▶ Directions:
Of all the entries below, retype only the lines from the one with "Screen dimensions: 972x704" through the one with "Sort by the 名称 column header", exactly as they appear.

▶ Provided information:
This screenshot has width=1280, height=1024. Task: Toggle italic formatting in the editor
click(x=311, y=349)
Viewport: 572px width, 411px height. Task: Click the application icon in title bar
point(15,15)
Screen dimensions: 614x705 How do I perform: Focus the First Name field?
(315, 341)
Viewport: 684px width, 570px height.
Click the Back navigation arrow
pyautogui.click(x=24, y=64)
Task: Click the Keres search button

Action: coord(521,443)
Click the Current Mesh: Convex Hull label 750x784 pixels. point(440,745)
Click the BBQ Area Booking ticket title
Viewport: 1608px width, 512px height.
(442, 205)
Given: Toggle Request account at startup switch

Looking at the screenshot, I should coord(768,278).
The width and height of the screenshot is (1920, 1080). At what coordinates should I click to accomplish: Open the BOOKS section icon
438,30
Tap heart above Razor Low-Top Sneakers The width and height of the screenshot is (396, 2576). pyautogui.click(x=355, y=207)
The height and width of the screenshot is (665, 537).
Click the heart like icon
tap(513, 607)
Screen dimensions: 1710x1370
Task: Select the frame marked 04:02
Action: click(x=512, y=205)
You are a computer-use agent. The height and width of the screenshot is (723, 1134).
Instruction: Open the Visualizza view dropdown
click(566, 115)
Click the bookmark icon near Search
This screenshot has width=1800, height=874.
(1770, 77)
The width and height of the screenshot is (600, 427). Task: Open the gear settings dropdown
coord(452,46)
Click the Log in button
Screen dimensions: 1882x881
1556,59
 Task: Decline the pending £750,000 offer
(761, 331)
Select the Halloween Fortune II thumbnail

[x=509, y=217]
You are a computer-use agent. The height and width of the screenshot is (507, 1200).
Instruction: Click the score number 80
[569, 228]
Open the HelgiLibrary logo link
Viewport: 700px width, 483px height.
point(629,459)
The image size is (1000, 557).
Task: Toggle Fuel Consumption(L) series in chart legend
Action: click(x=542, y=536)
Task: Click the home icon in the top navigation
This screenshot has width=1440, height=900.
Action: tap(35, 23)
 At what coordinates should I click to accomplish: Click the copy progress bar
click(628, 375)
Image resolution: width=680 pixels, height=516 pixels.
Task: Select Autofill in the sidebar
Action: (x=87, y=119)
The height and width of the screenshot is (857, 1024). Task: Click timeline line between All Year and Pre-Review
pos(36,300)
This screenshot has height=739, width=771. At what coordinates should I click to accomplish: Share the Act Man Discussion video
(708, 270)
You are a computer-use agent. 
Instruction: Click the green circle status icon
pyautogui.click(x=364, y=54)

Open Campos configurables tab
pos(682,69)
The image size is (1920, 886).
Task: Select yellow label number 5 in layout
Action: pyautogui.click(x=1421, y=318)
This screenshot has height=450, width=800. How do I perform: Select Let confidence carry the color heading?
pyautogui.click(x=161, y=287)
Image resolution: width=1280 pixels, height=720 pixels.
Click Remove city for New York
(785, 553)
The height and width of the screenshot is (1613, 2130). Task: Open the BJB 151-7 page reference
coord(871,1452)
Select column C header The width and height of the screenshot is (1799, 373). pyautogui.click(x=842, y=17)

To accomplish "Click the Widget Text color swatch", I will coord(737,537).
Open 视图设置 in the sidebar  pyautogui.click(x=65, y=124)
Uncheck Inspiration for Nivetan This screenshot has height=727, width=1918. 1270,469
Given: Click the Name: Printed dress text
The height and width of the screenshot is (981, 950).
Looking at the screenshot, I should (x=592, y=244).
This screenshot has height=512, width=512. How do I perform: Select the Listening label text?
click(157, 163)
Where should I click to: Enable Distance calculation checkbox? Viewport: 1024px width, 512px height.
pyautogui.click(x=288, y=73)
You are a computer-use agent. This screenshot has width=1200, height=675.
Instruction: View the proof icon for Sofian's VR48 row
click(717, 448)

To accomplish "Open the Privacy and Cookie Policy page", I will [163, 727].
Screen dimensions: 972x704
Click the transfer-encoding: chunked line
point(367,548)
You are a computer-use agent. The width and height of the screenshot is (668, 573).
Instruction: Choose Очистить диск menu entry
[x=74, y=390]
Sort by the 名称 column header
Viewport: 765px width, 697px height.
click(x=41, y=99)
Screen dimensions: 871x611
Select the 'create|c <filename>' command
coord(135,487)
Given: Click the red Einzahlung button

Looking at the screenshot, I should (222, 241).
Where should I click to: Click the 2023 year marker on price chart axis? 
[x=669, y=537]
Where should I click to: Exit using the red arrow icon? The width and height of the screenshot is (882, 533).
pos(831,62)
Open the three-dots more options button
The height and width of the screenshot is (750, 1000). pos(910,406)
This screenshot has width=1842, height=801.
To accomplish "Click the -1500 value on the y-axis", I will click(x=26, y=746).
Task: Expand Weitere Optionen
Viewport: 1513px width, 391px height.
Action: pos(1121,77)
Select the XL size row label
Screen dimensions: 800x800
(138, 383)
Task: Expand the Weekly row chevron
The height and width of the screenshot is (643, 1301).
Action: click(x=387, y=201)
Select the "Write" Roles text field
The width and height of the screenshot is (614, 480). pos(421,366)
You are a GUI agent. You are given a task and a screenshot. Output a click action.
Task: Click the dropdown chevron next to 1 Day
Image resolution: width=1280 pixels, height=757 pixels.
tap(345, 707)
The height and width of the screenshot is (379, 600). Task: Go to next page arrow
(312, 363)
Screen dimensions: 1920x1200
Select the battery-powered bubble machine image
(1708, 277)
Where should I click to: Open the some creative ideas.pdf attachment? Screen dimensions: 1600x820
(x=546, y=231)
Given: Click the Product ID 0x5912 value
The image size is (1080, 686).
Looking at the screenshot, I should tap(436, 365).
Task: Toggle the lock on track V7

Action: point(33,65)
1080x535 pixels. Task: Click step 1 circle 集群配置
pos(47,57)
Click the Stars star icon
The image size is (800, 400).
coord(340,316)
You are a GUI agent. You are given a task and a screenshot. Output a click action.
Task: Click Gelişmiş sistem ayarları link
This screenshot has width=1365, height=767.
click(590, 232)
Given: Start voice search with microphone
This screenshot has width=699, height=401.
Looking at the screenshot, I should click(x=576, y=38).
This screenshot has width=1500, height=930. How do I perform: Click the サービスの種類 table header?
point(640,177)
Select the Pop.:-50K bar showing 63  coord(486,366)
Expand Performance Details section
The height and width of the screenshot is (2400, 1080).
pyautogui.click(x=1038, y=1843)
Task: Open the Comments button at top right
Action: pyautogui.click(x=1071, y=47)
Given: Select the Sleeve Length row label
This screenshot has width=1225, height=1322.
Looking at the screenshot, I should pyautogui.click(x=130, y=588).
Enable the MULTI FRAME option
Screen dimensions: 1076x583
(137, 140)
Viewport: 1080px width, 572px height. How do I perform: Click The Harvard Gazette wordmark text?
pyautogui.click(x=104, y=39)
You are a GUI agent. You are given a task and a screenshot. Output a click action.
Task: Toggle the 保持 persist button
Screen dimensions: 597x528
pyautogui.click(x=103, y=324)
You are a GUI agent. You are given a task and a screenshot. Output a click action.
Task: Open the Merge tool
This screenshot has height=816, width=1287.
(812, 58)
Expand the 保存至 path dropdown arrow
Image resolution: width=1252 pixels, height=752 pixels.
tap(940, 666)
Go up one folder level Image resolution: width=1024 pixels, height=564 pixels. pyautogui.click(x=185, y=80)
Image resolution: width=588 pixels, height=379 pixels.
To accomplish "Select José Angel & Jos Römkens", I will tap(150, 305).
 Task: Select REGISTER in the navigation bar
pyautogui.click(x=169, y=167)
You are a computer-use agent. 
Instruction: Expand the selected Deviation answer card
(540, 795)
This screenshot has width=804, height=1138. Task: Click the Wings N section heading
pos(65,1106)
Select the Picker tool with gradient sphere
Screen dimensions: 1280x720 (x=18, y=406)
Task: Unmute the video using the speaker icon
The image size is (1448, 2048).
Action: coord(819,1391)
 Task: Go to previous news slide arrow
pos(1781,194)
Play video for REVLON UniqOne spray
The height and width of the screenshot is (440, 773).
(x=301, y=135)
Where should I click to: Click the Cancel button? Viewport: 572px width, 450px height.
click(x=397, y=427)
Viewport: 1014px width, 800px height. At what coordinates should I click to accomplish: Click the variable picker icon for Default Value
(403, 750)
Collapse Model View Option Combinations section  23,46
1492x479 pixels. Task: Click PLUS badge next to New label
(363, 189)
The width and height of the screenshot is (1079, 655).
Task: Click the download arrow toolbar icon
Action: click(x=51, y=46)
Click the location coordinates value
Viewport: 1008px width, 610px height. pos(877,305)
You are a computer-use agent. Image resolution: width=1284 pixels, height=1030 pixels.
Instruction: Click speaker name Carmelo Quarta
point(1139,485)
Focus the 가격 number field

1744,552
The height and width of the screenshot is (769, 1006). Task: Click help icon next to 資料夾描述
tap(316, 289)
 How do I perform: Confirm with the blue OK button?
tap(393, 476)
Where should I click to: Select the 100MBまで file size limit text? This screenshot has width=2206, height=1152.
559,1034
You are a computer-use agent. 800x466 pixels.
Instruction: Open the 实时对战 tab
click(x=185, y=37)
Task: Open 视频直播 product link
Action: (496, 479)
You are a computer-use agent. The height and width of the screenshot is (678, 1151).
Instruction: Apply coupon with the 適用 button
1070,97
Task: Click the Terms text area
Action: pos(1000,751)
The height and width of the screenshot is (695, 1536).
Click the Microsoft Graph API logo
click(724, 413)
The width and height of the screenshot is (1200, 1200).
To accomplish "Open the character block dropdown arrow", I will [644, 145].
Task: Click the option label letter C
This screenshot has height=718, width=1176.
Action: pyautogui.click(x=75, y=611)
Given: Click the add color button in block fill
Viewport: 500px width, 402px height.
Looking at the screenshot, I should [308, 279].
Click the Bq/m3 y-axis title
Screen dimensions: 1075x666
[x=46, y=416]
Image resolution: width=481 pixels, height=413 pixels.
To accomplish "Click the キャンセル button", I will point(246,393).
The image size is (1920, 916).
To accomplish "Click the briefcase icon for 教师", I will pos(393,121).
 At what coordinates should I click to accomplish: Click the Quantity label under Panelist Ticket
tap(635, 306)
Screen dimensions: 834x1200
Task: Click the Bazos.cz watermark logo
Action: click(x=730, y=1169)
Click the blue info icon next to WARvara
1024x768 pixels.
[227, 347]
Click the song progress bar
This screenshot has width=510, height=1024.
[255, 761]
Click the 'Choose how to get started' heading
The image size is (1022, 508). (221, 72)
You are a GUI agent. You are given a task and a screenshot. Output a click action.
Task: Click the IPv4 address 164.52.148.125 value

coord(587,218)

▶ Result:
Screen dimensions: 972x704
Click the transfer-encoding: chunked line
point(367,548)
You are a computer-use agent. The width and height of the screenshot is (668, 573).
Instruction: Choose Очистить диск menu entry
[x=74, y=390]
Sort by the 名称 column header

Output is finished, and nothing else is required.